First of all, they don't really play the same way we do. Four square at Bard is relatively straightforward, and increasingly cut-throat. We don't rely on nonsensical rules, months and months of weekly play have resulted in god-like ability and an unnatural thirst for blood on the once child-like court. Kenyon, however, was a chaotic amalgamation of four or five simultaneous rules which more often than not will bring about the end of the round. For instance, the player in the dominant square not only chooses the speed of the game, and I do mean literally ("Kickass fast! GO!"), but often the volume of the game. Often when advancing to a new square, players will have to perform some action (for example, "Alright, now you have to back that ass up!"), ignorance of the action resulting in automatic disqualification. More than once, I was sent to the back of the line for not scratching some part of my body while advancing to another square.

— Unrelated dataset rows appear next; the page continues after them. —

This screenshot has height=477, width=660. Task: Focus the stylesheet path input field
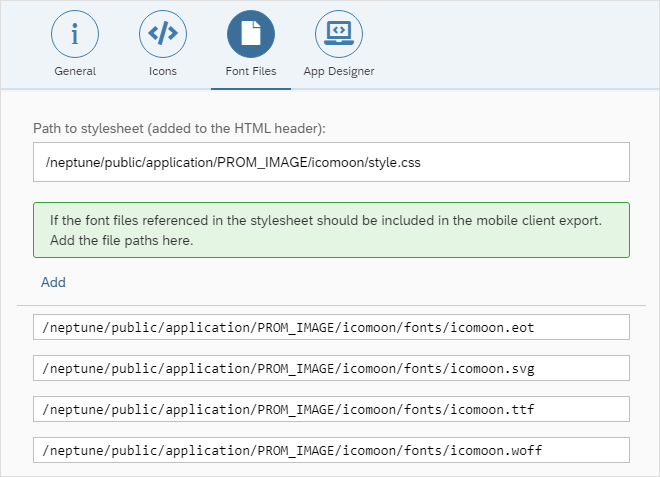(330, 162)
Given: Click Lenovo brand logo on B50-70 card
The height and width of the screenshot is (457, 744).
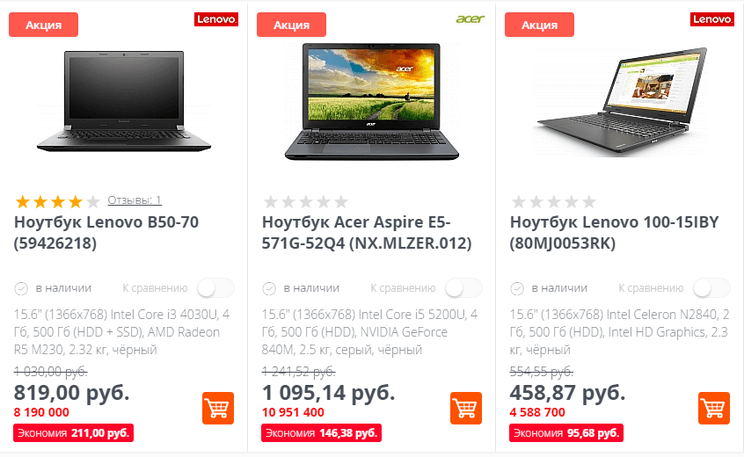Looking at the screenshot, I should [216, 19].
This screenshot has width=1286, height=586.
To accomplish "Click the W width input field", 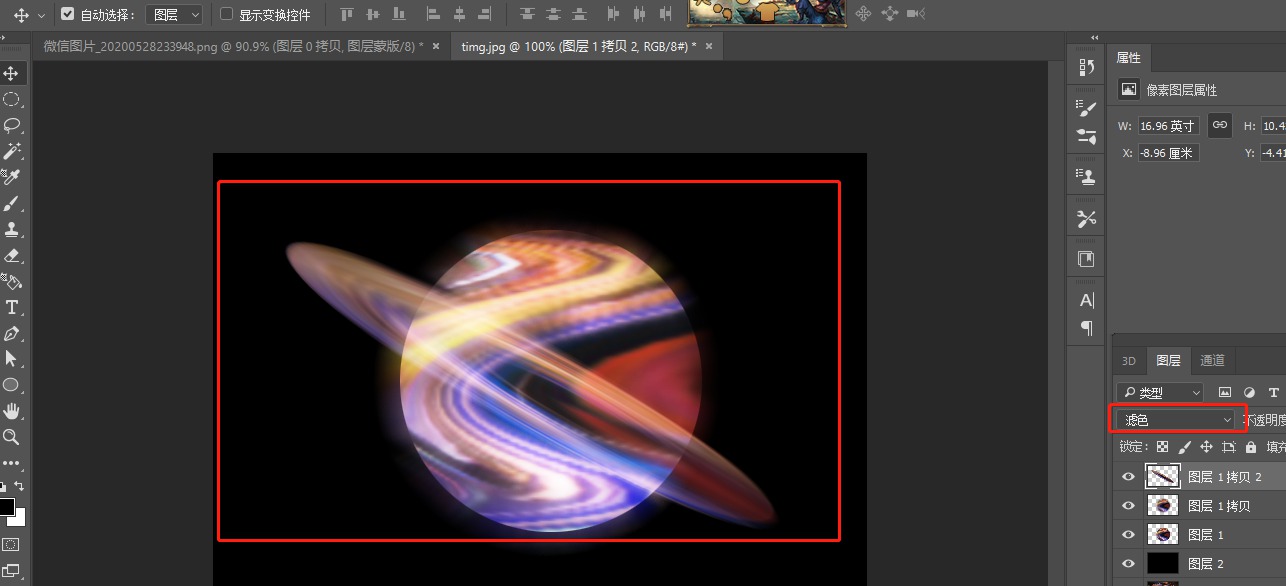I will pyautogui.click(x=1167, y=126).
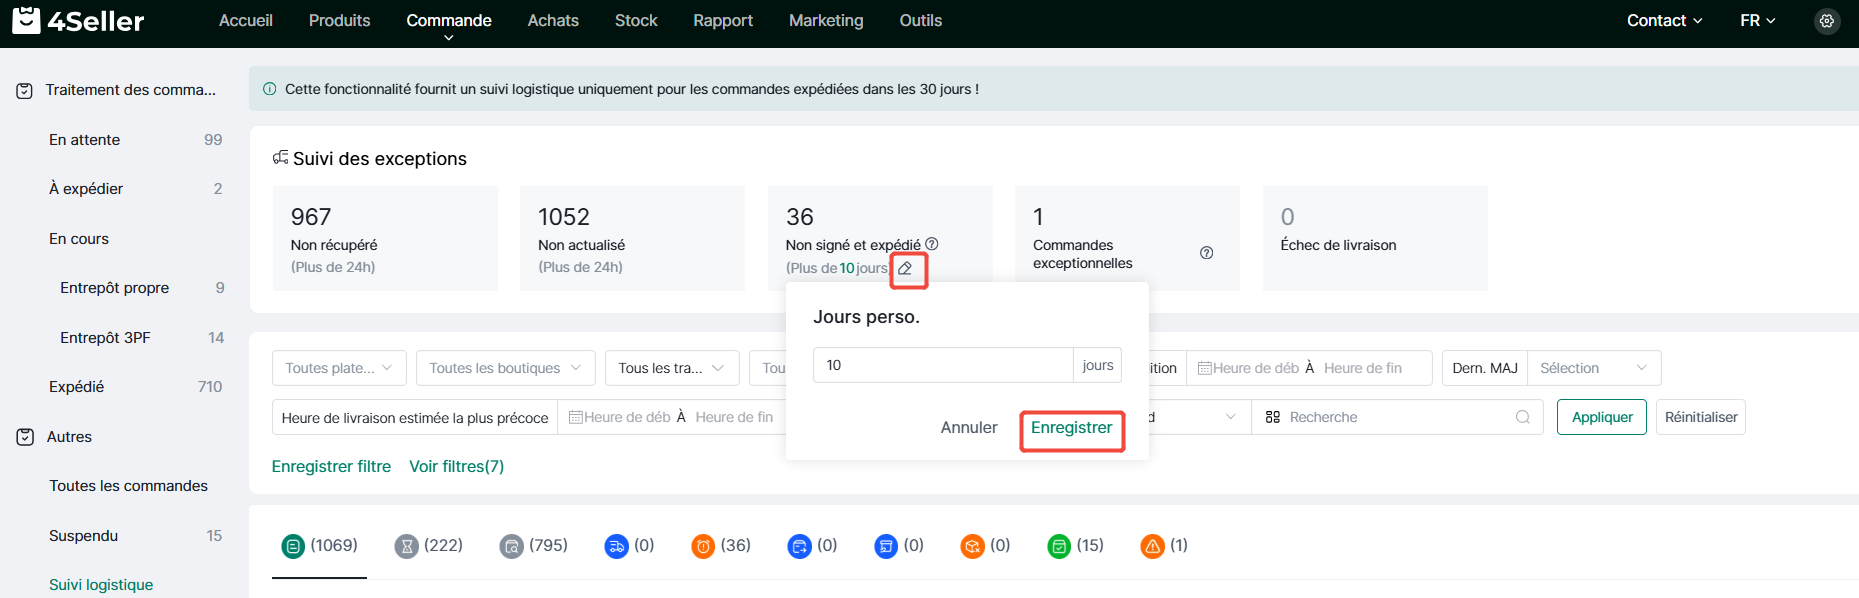Select the hourglass status tab with 222
1859x598 pixels.
(x=429, y=546)
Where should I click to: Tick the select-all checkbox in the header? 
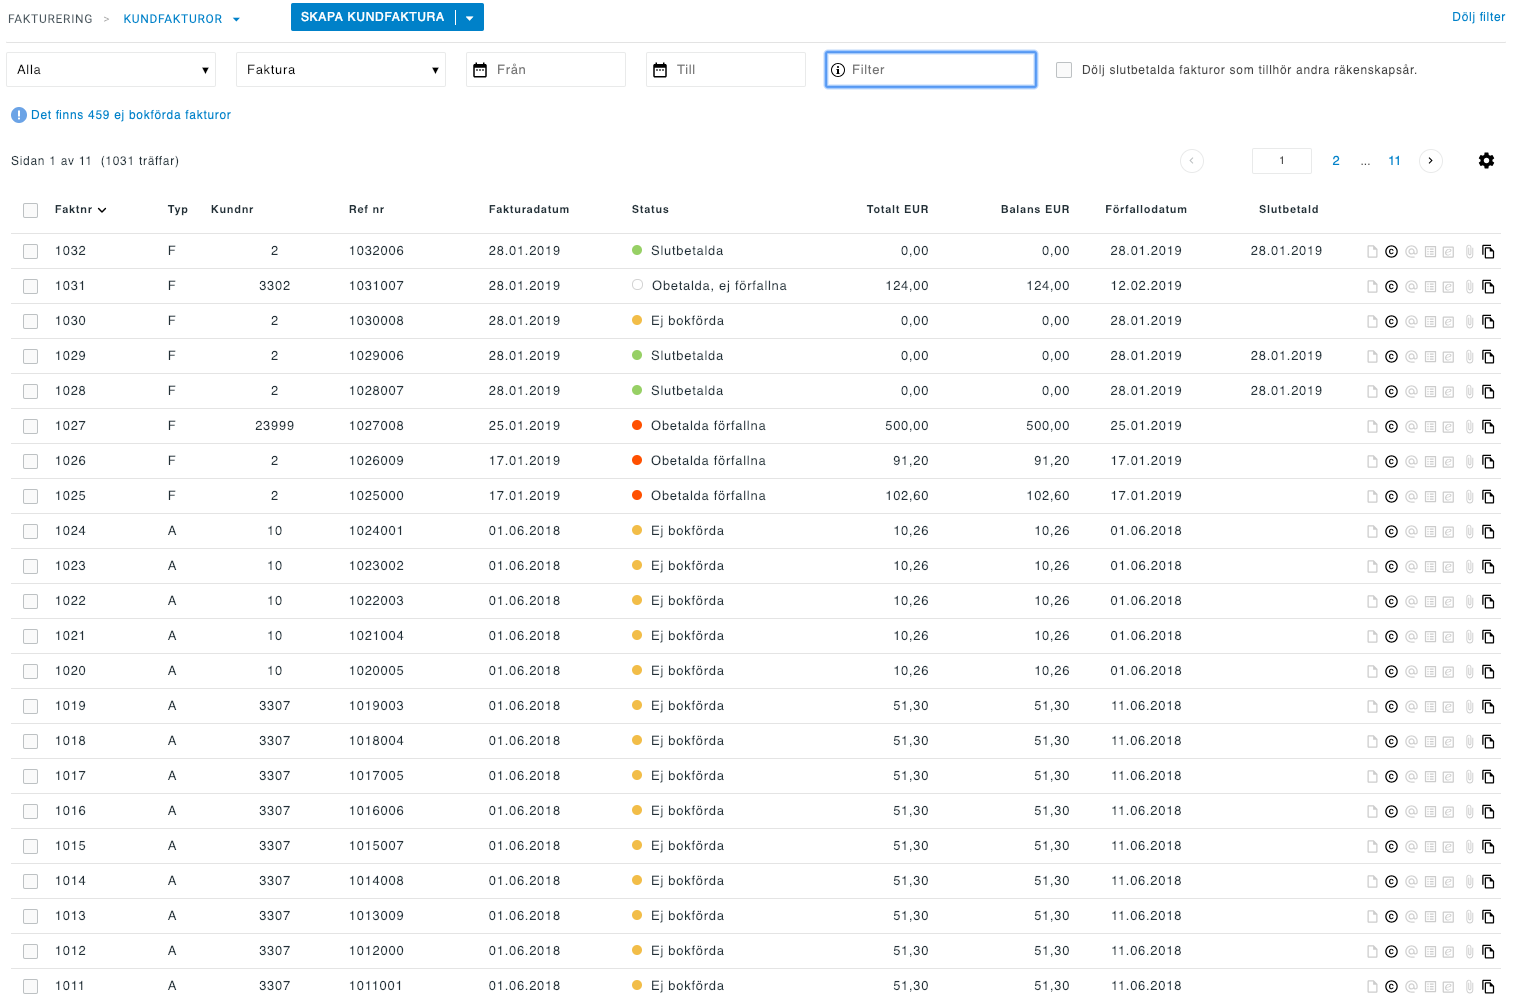click(x=30, y=210)
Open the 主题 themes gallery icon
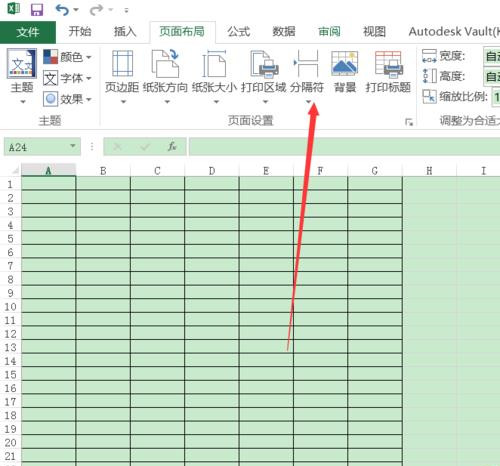Screen dimensions: 500x466 click(21, 64)
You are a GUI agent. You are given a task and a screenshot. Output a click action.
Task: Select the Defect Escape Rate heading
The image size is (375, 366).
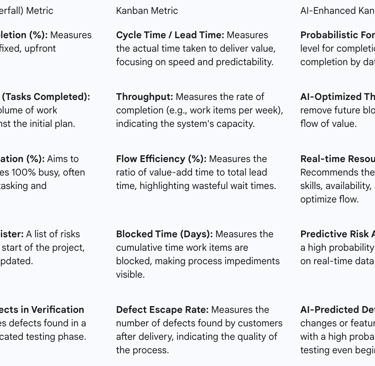(x=162, y=310)
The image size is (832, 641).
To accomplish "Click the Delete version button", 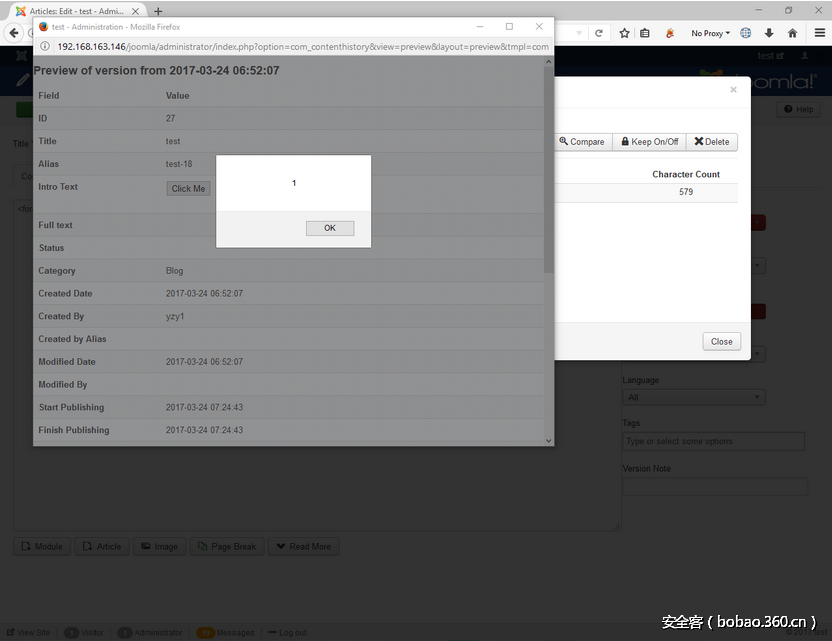I will [x=712, y=142].
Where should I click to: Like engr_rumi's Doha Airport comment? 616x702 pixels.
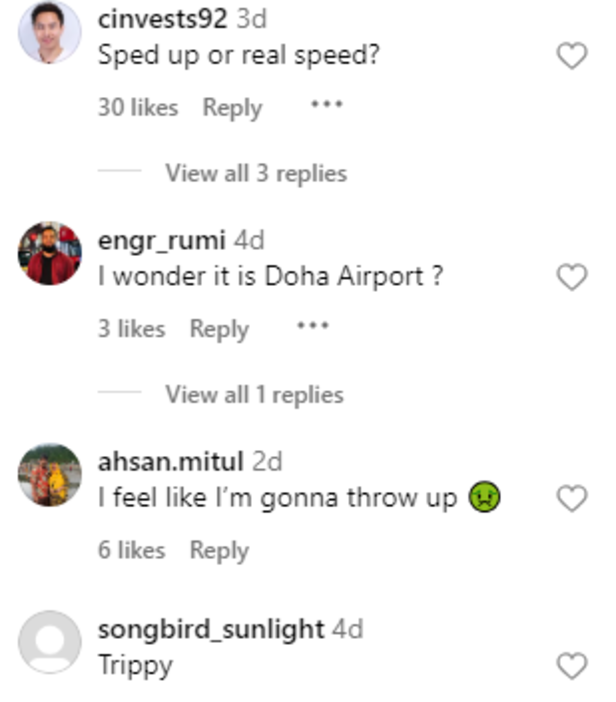(571, 278)
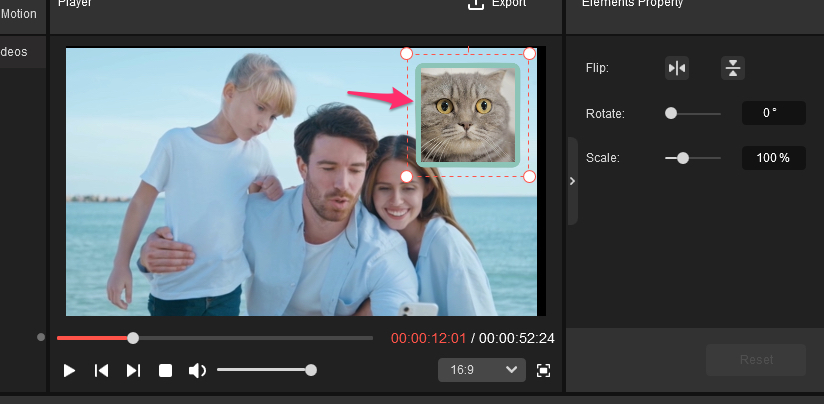
Task: Click the volume level slider knob
Action: pyautogui.click(x=311, y=370)
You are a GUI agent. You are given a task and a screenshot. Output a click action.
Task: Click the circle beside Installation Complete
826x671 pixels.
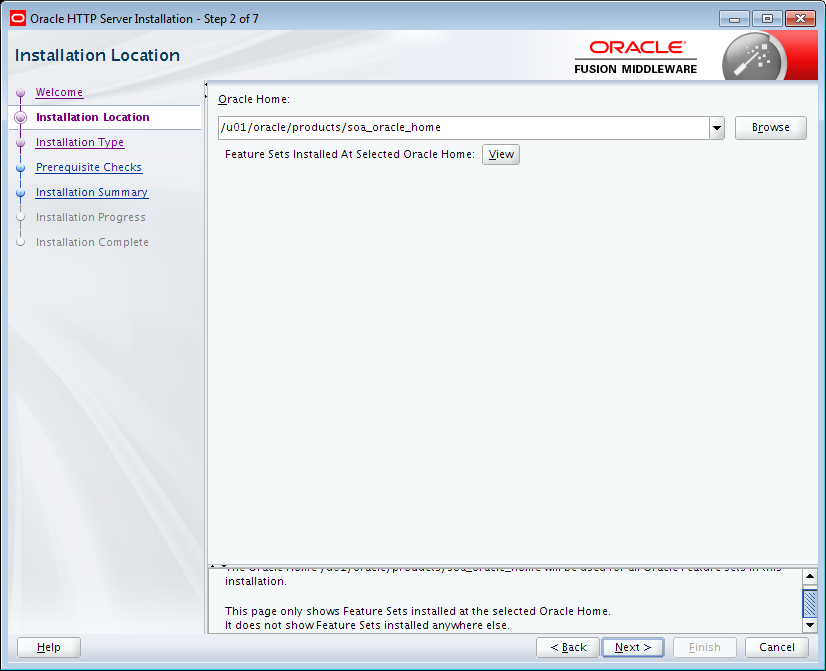(21, 242)
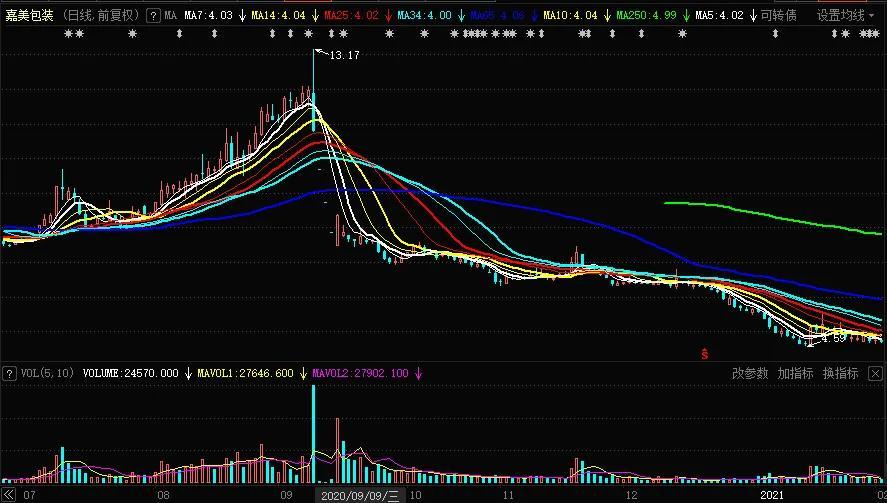This screenshot has width=887, height=503.
Task: Click the 加指标 button
Action: 795,373
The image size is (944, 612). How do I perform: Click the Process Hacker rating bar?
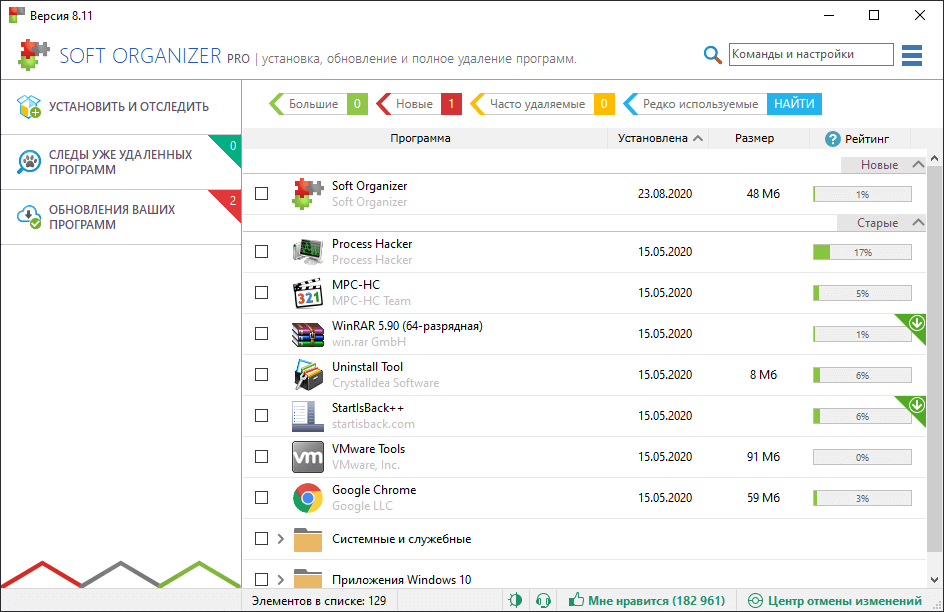(861, 253)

And even though we messed those kids up, leaving them bloody and crying on their own court, they've promised to bring a team out to New York for an official intercollegiate tournament, a promise that I suspect they'll uphold, pride having the value that it does in this day and age.
4.01.2002
This is the third day of my short Spring break, and as much as I enjoy sneezing, my presence in the household having been replaced by cat hair, I'm leaving tomorrow to drive to Ohio. What's in Ohio? I'm not sure, that's really the point of the trip. Like most other worthwhile ventures in my life, the motivating factor behind this trip is less careful planning and more lack of anything definite to do. And so we're just going to drive, Jon, Alex, Casi and I. I don't really know Casi, but I guess I will by the end of this week, which, for the reasons listed in the last post, has a definite draw for me. If she hadn't asked to come along, I'm sure we would have been picking up hitchhikers or trying to convince complete strangers to join our random roadtrip. I don't even know where Ohio is. I'm not sure I have a map featuring Ohio. But that's not the point, I'm not concerned about getting there quickly, we may very well just work out some sort of concensus of which way to drive, and get there that way. I mean, come on, if four college kids can't democratically navigate, what are we paying all this money for? I'm sure we know the way.